### PROMPT
Your answer should be the records, copied exactly, with the pictures removed.

START DATA SHOWN

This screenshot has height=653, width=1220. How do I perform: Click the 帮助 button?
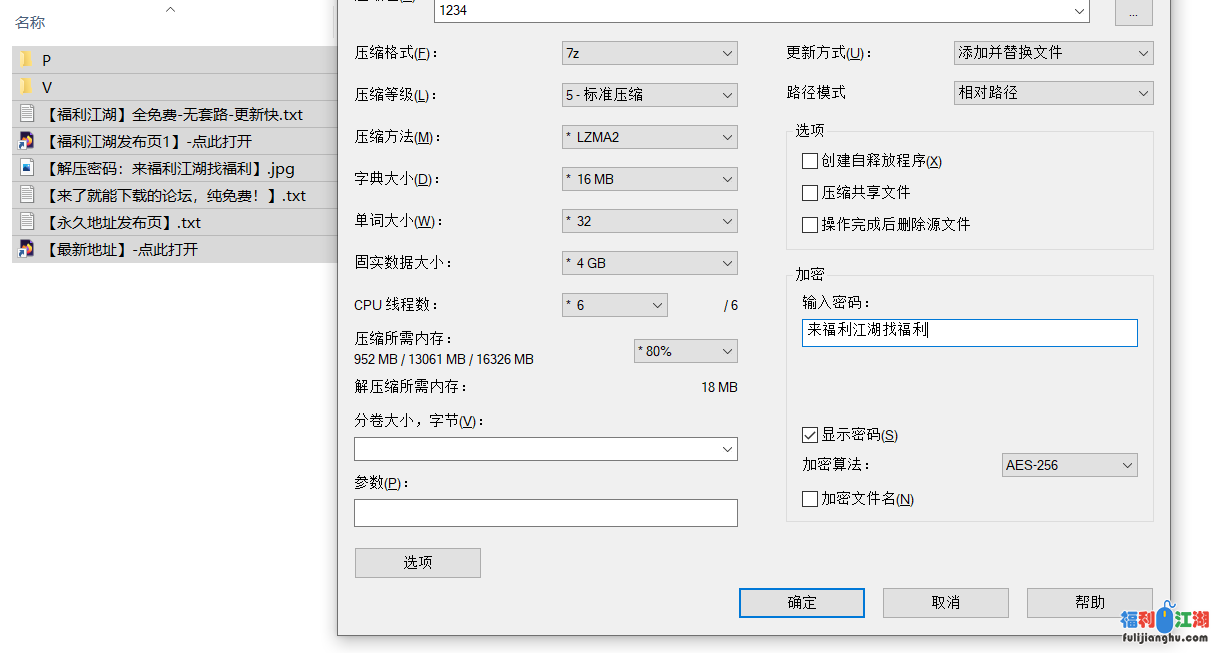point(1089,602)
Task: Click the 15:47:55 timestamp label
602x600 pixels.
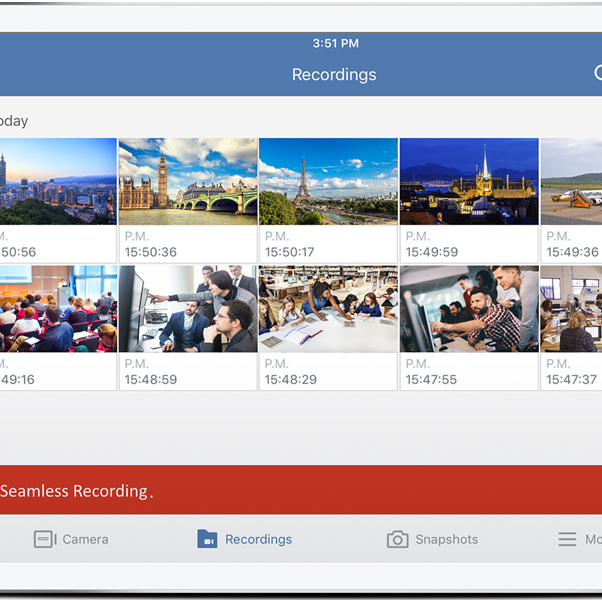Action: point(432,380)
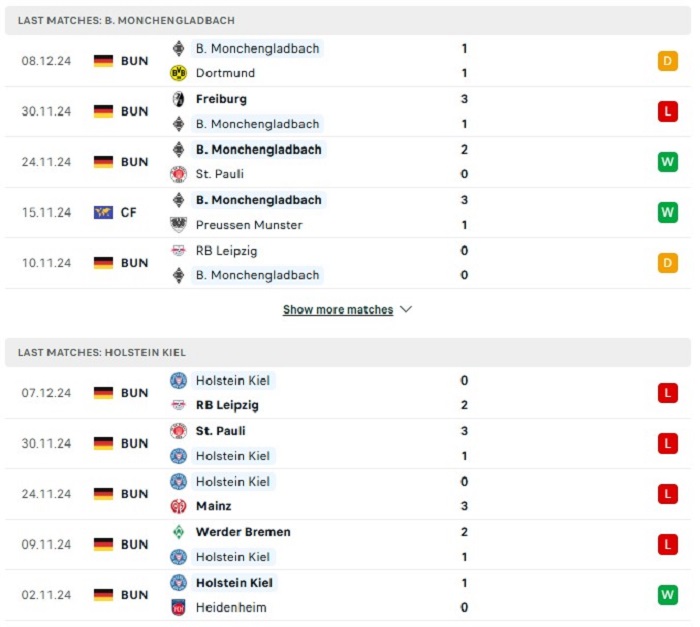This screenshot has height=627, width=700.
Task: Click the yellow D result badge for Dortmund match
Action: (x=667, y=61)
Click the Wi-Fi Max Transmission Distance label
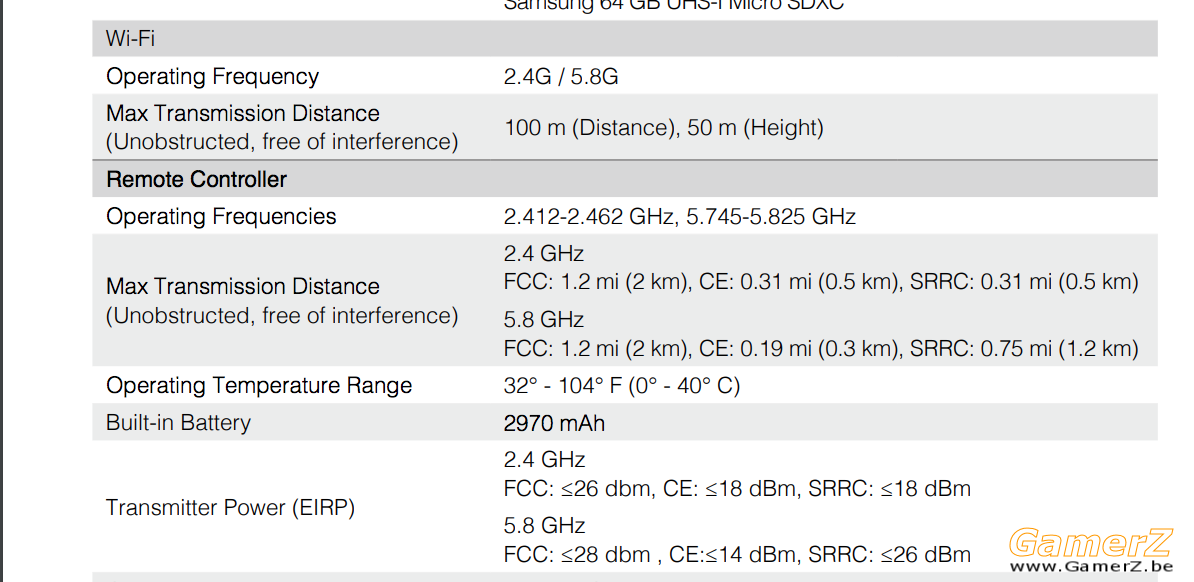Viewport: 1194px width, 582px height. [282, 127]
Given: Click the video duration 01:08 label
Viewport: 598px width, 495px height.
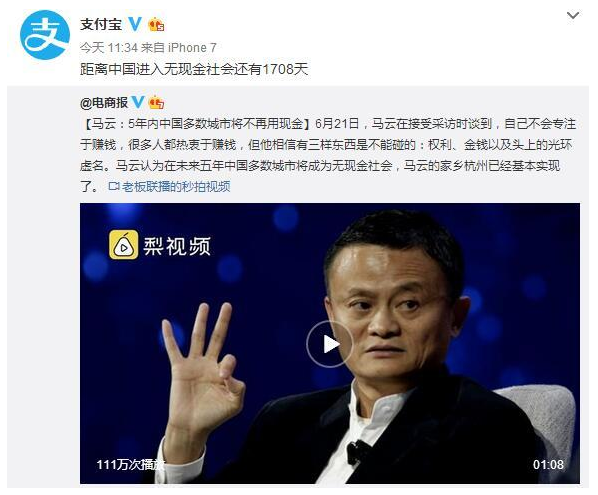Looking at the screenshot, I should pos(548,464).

END DATA SHOWN

### RESPONSE TO THIS EXERCISE
This screenshot has height=653, width=1220. How do I perform: Click the 帮助 button?
point(1089,602)
Task: Click the 15:47:55 timestamp label
602x600 pixels.
Action: point(432,380)
This screenshot has height=627, width=700.
Task: Click the yellow D result badge for Dortmund match
Action: (x=667, y=61)
Click the Wi-Fi Max Transmission Distance label
Viewport: 1194px width, 582px height. [282, 127]
Given: Click the video duration 01:08 label
Viewport: 598px width, 495px height.
Looking at the screenshot, I should pos(548,464).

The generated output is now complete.